Rockers have long used stuttering as a musical device to express nervousness or frustration. And sometimes the effect just helps the lyrics fit the music. They’re all here in our Top 11 Stuttering Songs.

Which of your favorites did we leave out? Let us know in our comments section below.

11. My Generation by the Who

In the ‘60s My Generation was the finale of the Who’s concerts, when Pete Townshend smashed his guitar and Keith Moon blew up his drum kit. Townshend told Q Magazine that England’s Queen Mother inspired the anthem of youthful rebellion. “I had this Packard hearse parked outside my house. One day I came back and it was gone. It turned out that she’d had it moved, because her husband had been buried in a similar vehicle and it reminded her of him.”

Singer Roger Daltrey said his stuttered lyrics were manager Kit Lambert’s idea. Lambert suggested that Daltrey stammer like someone high on drugs. “I have got a stutter. I control it much better now but not in those days,” Daltrey told Uncut.  “When we were in the studio doing My Generation, Kit Lambert came up to me and said ‘Stutter!’ I said ‘What?’ He said ‘Stutter the words – it makes it sound like you’re pilled’ And I said, ‘Oh… like I am!’ And that’s how it happened.”

10. Katmandu by Bob Seger

Bob Seger mixed classic rock with a geography lesson in Katmandu, first released on his 1975 LP Beautiful Loser. The song refers to the capital of Nepal, located in the Himalayan mountain range. Seger wrote Katmandu to poke fun at the music business. “Katmandu was a song about getting completely out of the country because nobody cares,” Seger said in a 1979 radio interview.

“It was written sort of tongue in cheek, to the industry… You know, if you’d gone through what I’ve gone through, you’d want to go to Katmandu, too. You’d just want to disappear.”
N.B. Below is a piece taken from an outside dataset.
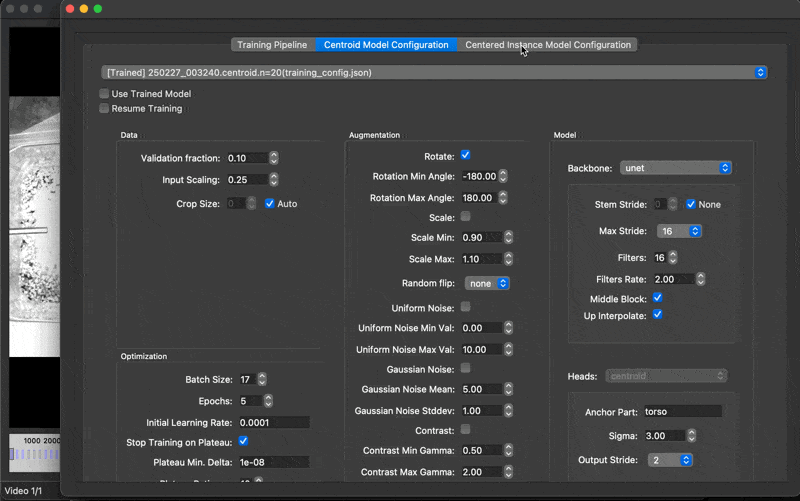
Task: Open the Max Stride dropdown
Action: tap(680, 231)
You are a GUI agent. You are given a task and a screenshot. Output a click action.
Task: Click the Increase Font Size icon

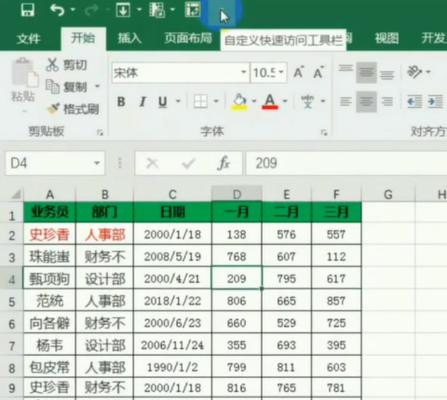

Working with the Special Olympics in 1991, Seger finally got to visit the city he called “K-K-K-K-K-K-Katmandu.” Seger told the Detroit Free Press that he met the King of Nepal, who asked, “What made you write that song, anyway?”

“When I was five, my dad would show me National Geographic. When I was eight, Sir Edmund Hillary and Tenzing Norgay climbed Mt. Everest for the first time. I always was fascinated by exotic places, and I wrote the song from the perspective of someone who yearned for a place as far from America as anybody could get, someplace exotic and distant.”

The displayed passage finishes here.